Please give back word for word the lines of the material below between the line containing "Click the help icon next to 礼物选择" and the line containing "Click the 시작 start button", inclusive.

BEGIN

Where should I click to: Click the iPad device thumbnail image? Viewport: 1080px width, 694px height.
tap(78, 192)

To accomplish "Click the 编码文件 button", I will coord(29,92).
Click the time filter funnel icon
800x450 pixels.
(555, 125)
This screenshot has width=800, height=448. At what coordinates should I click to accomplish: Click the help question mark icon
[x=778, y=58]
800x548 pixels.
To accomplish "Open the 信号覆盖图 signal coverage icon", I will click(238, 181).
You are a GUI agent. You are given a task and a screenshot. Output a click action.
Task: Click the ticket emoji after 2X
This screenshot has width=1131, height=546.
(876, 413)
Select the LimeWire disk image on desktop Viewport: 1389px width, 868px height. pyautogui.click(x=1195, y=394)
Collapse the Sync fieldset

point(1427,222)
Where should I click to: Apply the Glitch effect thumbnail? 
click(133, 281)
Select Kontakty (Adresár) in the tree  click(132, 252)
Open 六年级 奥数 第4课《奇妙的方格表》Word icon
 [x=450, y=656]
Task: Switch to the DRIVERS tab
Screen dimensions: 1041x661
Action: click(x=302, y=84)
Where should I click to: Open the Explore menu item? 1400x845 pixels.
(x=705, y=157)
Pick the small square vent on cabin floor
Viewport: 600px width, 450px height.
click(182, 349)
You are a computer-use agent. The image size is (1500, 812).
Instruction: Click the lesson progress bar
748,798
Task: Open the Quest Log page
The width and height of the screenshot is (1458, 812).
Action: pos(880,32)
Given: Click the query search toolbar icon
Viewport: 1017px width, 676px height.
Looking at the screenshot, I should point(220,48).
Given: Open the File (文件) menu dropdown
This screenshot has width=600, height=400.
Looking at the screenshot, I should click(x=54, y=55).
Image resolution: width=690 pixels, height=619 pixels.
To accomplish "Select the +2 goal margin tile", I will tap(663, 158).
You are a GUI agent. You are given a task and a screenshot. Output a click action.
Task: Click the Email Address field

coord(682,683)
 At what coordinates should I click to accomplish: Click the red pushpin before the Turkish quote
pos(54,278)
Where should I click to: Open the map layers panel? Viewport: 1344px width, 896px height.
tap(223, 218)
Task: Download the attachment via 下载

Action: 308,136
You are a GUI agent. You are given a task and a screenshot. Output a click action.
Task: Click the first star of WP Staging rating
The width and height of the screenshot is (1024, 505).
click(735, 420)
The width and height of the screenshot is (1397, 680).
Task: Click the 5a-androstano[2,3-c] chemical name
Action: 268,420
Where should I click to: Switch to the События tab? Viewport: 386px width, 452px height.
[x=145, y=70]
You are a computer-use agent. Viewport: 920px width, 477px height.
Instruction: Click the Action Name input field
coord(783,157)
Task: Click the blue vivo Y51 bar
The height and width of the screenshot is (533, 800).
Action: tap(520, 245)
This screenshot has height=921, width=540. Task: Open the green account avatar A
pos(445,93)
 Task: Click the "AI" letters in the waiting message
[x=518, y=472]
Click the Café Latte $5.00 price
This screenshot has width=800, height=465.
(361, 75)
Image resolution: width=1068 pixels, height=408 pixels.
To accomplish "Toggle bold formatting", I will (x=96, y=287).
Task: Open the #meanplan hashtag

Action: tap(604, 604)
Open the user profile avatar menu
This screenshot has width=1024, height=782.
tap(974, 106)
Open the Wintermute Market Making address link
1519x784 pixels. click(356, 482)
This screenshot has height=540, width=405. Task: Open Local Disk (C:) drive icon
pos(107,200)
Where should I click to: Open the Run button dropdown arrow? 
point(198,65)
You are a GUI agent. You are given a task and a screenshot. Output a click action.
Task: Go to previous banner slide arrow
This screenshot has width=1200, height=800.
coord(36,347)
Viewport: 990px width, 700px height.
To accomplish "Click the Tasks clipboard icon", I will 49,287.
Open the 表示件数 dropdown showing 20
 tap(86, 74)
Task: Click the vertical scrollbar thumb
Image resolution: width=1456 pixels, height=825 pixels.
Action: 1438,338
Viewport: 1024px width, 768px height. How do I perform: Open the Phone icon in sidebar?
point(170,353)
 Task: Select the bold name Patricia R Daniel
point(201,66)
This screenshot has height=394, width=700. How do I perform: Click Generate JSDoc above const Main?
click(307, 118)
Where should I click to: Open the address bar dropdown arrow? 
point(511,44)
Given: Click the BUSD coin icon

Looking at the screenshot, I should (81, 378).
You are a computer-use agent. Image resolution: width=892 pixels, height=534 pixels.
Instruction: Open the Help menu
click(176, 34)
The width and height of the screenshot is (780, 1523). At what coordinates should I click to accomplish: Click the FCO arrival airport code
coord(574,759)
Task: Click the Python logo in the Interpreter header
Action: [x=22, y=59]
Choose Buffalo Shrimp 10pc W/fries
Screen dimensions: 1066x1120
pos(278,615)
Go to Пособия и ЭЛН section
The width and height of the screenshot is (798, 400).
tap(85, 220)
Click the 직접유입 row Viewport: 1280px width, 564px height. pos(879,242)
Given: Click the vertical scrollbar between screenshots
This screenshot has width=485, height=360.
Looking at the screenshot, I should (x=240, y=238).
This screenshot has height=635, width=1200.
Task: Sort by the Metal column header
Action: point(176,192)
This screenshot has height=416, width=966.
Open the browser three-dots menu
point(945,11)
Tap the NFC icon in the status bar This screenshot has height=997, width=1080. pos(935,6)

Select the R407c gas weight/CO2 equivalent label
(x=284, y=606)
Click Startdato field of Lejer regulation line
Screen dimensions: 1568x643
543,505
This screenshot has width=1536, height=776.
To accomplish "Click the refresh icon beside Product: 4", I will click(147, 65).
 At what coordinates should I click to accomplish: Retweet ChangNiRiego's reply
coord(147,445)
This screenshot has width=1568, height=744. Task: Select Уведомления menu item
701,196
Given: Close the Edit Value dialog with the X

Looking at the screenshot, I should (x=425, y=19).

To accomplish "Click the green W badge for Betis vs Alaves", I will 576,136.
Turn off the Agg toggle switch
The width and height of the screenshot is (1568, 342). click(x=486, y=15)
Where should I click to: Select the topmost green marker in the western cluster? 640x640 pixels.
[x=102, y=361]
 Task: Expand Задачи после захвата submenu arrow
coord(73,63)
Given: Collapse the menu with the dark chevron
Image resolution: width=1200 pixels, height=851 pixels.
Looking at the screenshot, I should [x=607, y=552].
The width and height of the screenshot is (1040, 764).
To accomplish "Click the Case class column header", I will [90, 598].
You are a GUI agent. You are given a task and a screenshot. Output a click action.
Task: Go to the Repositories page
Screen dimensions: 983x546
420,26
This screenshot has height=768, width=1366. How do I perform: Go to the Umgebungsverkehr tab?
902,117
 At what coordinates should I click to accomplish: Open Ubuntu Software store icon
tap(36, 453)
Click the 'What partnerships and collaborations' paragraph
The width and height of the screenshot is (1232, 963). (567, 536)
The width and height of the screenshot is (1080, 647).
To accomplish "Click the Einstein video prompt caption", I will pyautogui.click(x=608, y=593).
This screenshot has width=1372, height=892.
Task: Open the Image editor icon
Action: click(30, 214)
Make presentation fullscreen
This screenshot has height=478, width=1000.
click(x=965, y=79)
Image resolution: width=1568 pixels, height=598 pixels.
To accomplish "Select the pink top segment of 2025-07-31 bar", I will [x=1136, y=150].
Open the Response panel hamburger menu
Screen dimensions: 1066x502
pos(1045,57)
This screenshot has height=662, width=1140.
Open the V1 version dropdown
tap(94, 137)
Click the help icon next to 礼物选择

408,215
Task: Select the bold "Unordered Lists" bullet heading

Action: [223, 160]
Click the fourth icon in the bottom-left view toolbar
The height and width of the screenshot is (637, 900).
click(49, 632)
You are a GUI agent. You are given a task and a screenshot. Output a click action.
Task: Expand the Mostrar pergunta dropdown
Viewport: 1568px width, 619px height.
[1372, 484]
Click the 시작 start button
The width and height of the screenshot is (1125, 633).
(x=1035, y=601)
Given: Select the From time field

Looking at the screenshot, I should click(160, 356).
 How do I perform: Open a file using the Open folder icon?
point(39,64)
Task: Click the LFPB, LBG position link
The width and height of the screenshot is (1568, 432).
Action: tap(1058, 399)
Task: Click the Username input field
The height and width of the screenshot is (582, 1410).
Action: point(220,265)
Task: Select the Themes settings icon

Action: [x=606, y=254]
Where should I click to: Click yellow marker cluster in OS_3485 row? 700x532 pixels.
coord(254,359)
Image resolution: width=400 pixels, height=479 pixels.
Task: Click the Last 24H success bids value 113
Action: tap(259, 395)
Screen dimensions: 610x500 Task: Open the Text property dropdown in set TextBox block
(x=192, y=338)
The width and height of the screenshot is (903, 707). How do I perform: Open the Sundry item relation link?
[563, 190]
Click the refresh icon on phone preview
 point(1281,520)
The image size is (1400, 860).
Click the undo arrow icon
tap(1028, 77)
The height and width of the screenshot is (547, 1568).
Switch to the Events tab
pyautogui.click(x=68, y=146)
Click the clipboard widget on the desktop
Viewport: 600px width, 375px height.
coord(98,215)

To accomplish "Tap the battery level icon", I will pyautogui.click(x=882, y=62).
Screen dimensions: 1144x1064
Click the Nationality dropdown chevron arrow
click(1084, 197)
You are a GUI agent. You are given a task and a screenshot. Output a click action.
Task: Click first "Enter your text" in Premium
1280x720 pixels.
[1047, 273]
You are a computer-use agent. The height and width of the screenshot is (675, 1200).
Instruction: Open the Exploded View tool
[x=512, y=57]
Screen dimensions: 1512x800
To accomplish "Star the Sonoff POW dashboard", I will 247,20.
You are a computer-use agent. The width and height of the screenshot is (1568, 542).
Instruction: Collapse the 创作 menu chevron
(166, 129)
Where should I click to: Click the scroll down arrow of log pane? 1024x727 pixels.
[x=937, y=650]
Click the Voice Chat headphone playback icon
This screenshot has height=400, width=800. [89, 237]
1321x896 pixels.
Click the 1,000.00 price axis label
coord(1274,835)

END

[RESULT OF THIS EXERCISE]
Click the help icon next to 礼物选择

408,215
Task: Select the bold "Unordered Lists" bullet heading

Action: [223, 160]
Click the fourth icon in the bottom-left view toolbar
The height and width of the screenshot is (637, 900).
click(49, 632)
You are a GUI agent. You are given a task and a screenshot. Output a click action.
Task: Expand the Mostrar pergunta dropdown
Viewport: 1568px width, 619px height.
[1372, 484]
Click the 시작 start button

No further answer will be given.